[Dataset entries]
────────────────────

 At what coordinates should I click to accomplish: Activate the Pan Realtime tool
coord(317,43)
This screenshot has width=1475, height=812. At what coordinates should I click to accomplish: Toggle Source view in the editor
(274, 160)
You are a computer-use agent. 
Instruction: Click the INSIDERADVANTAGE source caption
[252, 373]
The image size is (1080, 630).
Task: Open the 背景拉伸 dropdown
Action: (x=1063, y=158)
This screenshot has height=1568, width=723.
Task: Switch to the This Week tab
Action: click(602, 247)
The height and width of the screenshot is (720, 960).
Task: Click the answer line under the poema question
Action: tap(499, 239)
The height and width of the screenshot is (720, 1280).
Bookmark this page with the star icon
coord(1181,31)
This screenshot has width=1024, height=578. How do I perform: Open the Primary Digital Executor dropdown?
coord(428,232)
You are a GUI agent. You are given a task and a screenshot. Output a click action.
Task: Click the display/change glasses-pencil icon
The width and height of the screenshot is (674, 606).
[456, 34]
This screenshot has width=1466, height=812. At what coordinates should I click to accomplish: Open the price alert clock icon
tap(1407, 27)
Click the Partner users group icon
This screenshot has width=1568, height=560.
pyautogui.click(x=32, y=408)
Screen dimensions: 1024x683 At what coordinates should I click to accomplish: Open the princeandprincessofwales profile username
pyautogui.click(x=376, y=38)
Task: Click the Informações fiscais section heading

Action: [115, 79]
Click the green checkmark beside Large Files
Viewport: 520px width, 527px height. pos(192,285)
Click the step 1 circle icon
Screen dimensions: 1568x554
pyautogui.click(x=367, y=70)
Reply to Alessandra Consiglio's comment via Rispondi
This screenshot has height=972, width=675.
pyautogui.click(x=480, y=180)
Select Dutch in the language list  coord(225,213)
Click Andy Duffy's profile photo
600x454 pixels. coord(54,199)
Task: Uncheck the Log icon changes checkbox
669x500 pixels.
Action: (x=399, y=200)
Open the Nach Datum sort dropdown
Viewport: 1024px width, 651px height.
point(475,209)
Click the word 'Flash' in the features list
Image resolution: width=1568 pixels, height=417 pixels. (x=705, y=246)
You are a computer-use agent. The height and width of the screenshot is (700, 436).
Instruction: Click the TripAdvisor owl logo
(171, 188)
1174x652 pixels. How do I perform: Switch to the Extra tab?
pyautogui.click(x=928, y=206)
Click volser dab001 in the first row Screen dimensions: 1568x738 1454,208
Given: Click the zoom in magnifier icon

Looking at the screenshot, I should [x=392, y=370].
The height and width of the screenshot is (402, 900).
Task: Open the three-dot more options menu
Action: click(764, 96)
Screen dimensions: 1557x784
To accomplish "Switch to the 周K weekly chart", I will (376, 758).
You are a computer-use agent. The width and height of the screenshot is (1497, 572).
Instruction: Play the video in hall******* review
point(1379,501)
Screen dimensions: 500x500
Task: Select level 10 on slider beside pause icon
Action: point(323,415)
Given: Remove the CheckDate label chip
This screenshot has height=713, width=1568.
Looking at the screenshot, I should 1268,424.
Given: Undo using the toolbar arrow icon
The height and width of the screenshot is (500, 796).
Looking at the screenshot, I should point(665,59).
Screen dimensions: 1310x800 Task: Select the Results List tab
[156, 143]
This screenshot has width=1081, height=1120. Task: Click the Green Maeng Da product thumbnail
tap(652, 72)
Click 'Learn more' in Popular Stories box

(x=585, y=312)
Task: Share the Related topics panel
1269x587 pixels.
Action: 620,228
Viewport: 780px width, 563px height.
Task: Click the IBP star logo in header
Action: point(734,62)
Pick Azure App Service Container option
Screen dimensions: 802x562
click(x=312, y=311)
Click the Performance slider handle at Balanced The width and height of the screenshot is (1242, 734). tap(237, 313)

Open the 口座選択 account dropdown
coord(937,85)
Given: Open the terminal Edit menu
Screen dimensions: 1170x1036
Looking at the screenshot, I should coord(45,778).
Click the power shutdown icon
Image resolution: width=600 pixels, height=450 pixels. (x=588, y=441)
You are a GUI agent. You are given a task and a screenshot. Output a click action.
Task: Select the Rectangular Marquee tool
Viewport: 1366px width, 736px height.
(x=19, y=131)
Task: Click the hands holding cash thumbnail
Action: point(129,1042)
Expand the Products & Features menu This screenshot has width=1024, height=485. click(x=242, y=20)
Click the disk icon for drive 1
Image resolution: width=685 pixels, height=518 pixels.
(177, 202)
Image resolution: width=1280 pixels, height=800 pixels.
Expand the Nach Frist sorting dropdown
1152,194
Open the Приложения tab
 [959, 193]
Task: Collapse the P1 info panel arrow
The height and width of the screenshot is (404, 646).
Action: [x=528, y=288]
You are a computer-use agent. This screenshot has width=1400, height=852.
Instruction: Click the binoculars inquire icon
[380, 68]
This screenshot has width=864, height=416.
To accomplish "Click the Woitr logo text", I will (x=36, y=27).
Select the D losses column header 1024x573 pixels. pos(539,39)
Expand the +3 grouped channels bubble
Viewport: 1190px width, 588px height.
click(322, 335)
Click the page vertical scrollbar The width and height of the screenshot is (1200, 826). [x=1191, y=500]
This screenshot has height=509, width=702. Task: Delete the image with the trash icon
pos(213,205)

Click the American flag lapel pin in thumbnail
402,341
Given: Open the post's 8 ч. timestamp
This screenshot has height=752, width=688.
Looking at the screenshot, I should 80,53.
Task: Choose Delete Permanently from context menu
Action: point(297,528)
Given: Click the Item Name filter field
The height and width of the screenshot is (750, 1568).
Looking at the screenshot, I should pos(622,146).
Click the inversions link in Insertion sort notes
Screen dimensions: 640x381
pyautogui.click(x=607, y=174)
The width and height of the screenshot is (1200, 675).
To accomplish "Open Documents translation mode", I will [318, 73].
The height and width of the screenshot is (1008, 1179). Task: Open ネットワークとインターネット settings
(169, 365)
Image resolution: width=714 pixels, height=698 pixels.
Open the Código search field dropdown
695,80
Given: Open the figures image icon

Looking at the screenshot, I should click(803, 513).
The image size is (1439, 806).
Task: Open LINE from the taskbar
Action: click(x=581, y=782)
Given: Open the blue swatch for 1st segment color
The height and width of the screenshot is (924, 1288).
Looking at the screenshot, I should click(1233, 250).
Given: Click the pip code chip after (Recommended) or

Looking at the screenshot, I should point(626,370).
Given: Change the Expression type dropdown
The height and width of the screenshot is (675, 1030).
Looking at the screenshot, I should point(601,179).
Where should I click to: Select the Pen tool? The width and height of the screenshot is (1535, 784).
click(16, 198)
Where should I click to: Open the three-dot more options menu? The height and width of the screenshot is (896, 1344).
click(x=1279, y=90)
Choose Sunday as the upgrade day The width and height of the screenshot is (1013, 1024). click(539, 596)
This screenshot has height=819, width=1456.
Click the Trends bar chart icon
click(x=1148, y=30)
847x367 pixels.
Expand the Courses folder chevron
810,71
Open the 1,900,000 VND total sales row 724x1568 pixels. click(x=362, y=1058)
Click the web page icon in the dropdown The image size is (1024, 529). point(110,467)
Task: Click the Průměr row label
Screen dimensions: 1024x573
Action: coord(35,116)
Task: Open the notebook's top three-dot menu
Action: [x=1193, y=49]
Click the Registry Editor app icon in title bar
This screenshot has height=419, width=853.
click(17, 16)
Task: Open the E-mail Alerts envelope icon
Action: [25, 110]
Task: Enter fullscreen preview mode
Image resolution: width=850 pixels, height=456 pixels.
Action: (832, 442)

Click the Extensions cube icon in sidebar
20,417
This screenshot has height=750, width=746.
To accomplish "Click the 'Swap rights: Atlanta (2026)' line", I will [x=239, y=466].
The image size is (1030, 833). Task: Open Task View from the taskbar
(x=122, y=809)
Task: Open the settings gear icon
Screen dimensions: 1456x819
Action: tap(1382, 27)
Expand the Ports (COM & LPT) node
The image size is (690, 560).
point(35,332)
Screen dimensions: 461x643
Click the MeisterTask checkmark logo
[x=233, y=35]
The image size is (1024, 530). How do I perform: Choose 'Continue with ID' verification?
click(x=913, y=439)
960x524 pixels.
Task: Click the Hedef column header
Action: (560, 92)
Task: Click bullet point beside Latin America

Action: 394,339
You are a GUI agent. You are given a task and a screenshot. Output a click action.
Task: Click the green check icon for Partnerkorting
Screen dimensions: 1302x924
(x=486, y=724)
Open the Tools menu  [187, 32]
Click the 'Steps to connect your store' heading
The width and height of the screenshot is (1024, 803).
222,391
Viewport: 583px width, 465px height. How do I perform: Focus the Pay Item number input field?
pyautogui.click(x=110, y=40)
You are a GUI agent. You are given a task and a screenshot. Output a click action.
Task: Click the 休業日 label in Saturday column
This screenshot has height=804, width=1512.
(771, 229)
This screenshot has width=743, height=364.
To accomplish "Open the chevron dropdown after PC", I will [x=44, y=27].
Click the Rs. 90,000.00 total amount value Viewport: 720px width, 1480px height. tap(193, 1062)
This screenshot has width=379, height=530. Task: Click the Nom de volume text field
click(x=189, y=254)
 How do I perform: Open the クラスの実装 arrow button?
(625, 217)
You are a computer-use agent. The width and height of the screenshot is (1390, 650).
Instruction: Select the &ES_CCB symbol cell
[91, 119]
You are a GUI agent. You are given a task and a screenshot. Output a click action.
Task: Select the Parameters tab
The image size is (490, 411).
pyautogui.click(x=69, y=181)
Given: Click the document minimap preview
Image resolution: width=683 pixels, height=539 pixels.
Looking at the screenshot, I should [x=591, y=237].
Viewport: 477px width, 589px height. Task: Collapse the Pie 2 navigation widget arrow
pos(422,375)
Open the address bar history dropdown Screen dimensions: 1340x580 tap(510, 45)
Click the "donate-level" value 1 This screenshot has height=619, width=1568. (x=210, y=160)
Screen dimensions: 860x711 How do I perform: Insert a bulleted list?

────────────────────

Assignment: Please count the lines in the records that contain "preview" and reply with the count alone.

The completed task: 2